Yapılacak görev
Aşağıda Zivingî'nin hayatını anlatan metinde "Talebelerinden Seyyid Tâhir" ifadesinden "beş sene geçti." ifadesine kadar uzanan bölümü birebir kopyalayıp döndürün.

Seçilen alıntı
....

ZİVİNGÎ
Anadolu
velîlerinden. Eruh'a bağlı Fındık nâhiyesinin Zivinga köyünde doğdu. İsmi
Muhammed'dir. 1971 senesinde vefât etti. Sekiz yaşında babasını kaybetti. Bu
yaşta âilelerinin âdeti üzerine ilim tahsîline başladı. Önce dedelerinin
talebelerinden olan Şeyh Hüseyin'den okudu. Sonra Cizre'ye gidip Eruh'a bağlı
Tanzî Medresesinde babasının icâzetli talebesi Molla Muhammed Nursî'den ders
aldı. Beş sene de Molla İbrâhim Kenânî'den ilim öğrenip icâzet aldı. Tasavvufta
ise o bölgedeki meşhûr velîlerden Şeyh Hüseyin Basretî'nin sohbetinde kemâle
erdi. Ömrünü ilimle geçirdi. Talebelerine ders verme ve yetiştirme husûsunda son
derece mahâretliydi.
Talebelerinden Seyyid Tâhir şöyle anlatır: "Bir gün bütün talebeleri huzûrunda
iken bir kimsenin ismini söyleyerek; "Falan kişinin üzerine namaz farz
değildir!" dedi. Bu sözlere şaşırdık. Çünkü bahsi geçen kimse akıl bâliğ bir
kimseydi. Bizim şaştığımızı görünce; "Tabi evlâdlarım üzerine farz olmaz. Çünkü
delidir! O kimse gâyet akıllı ve okuması da iyi idi. Aradan on beş sene geçti.

....

Sağlanan veriler

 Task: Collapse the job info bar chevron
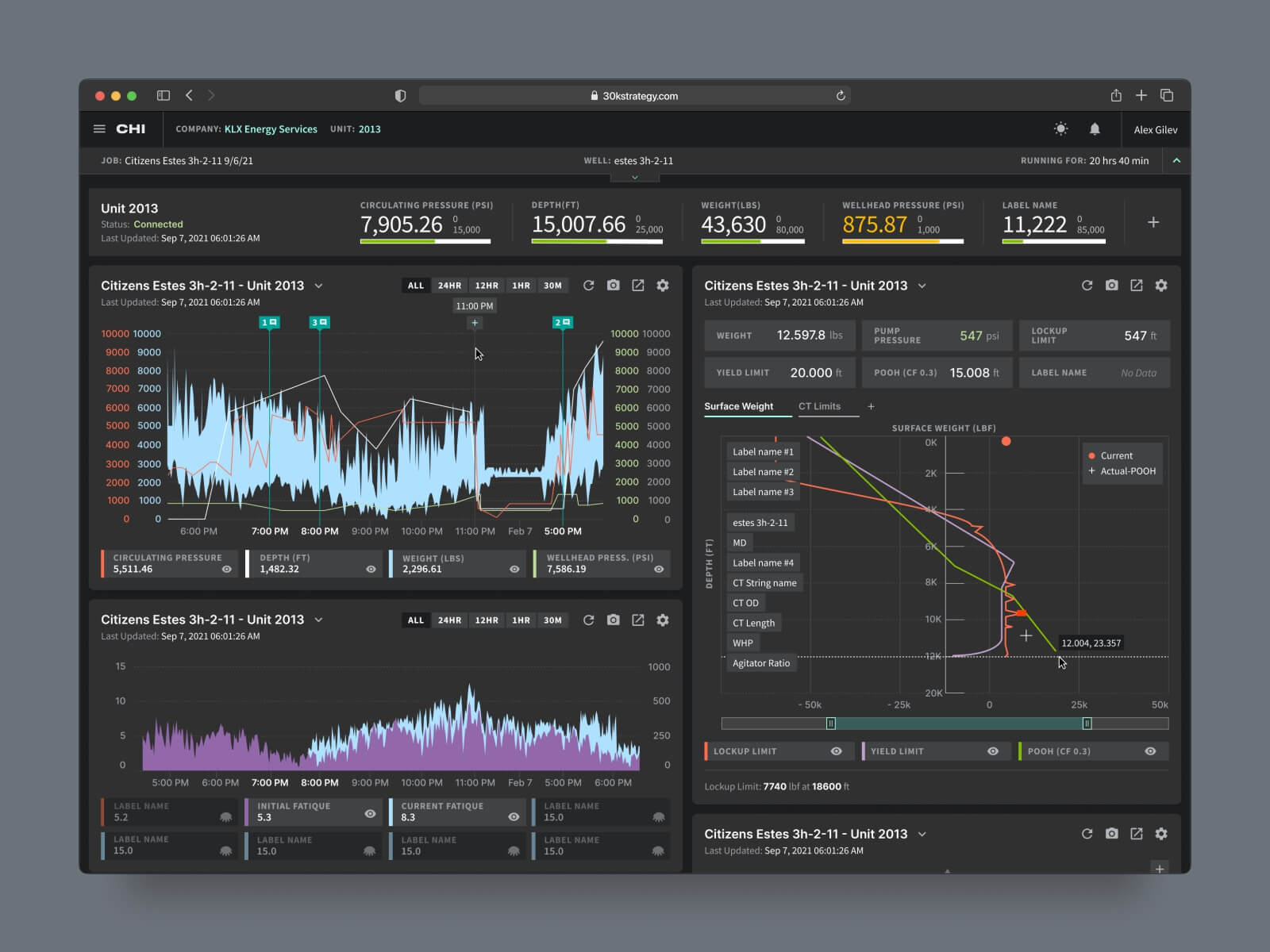click(x=1176, y=160)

....

Sonuç
Talebelerinden Seyyid Tâhir şöyle anlatır: "Bir gün bütün talebeleri huzûrunda
iken bir kimsenin ismini söyleyerek; "Falan kişinin üzerine namaz farz
değildir!" dedi. Bu sözlere şaşırdık. Çünkü bahsi geçen kimse akıl bâliğ bir
kimseydi. Bizim şaştığımızı görünce; "Tabi evlâdlarım üzerine farz olmaz. Çünkü
delidir! O kimse gâyet akıllı ve okuması da iyi idi. Aradan on beş sene geçti.